From the Executive Editor: Evidence-based practice
Evidence-based practice”: what a terrific theme for the 42nd AASV conference in March 2011! When I graduated in the dark ages (1979), our curriculum did not include critical evaluation of the literature. I must admit that I took the printed literature as fact. As I continued my education while in practice, I avidly read journals and then accepted what I read. Today’s veterinary students have the advantage of a richer curriculum. At the Ontario Veterinary College, students in their second year take a full-year course entitled “Health Management,” taught by Dr Dave Kelton. This course includes lectures and seminars on clinical decision making for the diagnosis, therapy, and prevention of disease, and diagnostic decision making, the appropriate use of diagnostic tests and causal reasoning.

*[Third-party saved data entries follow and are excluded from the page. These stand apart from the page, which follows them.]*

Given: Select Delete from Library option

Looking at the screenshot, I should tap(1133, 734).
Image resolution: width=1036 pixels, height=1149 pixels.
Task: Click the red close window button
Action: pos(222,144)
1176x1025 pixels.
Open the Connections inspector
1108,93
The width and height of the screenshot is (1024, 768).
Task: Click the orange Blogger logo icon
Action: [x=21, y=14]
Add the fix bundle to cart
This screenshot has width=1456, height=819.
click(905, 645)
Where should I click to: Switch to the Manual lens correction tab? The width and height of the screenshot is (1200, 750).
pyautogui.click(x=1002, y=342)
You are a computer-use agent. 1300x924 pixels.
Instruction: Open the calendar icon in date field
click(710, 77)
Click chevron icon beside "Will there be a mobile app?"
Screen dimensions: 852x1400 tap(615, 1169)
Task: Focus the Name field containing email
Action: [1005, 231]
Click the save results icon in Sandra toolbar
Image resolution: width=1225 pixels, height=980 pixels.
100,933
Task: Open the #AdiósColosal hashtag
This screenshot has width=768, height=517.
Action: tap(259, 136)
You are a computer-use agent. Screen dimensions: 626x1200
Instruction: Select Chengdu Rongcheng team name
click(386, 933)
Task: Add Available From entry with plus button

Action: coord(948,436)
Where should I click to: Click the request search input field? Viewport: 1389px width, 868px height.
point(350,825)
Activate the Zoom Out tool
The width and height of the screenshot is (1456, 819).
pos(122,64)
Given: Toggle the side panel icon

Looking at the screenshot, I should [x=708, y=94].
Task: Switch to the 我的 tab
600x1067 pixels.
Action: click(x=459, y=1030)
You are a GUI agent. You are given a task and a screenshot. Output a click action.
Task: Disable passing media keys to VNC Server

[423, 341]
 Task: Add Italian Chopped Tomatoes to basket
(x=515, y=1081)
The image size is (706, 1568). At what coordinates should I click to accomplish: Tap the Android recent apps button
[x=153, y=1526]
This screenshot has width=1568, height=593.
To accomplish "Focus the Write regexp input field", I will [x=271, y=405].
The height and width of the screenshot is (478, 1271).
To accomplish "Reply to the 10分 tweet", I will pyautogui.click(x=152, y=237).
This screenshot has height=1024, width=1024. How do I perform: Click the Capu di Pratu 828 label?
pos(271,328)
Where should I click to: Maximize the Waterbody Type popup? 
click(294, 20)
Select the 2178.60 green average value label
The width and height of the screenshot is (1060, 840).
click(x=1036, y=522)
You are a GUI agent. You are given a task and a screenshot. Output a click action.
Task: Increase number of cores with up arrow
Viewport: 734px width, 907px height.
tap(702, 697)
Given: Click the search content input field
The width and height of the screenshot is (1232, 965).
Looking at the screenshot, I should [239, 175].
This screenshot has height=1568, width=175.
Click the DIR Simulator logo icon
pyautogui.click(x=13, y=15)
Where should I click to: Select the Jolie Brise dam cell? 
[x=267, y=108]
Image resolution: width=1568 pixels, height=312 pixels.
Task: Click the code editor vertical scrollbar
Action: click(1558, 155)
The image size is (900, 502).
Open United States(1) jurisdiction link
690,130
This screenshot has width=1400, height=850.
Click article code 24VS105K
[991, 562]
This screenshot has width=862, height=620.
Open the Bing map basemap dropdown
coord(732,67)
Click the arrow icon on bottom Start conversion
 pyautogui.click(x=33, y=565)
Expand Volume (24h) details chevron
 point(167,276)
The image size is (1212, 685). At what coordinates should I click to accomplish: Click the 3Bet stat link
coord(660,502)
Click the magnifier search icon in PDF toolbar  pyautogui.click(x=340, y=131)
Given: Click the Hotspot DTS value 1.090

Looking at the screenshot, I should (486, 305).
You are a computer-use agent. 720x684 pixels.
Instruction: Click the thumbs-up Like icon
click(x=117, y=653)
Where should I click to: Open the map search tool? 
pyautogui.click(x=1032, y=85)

The students complete an assignment on critical evaluation of the literature. They identify a clinical question regarding the care of an animal or a herd and then search the veterinary literature to find up to three current articles published in refereed veterinary journals that will help to answer the question. Using these articles, the students evaluate the strengths and weaknesses of the articles according to the guidelines for critical appraisal. On the basis of the quality of the evidence and the arguments presented in these reference papers, the students make a decision about how to proceed with the management of the clinical case. It sounds like an excellent exercise to prepare veterinarians to use evidence-based practice.
Causal reasoning provides an excellent set of parameters with which to evaluate clinical decisions. I like those described by Dohoo et al,1 that are as follows.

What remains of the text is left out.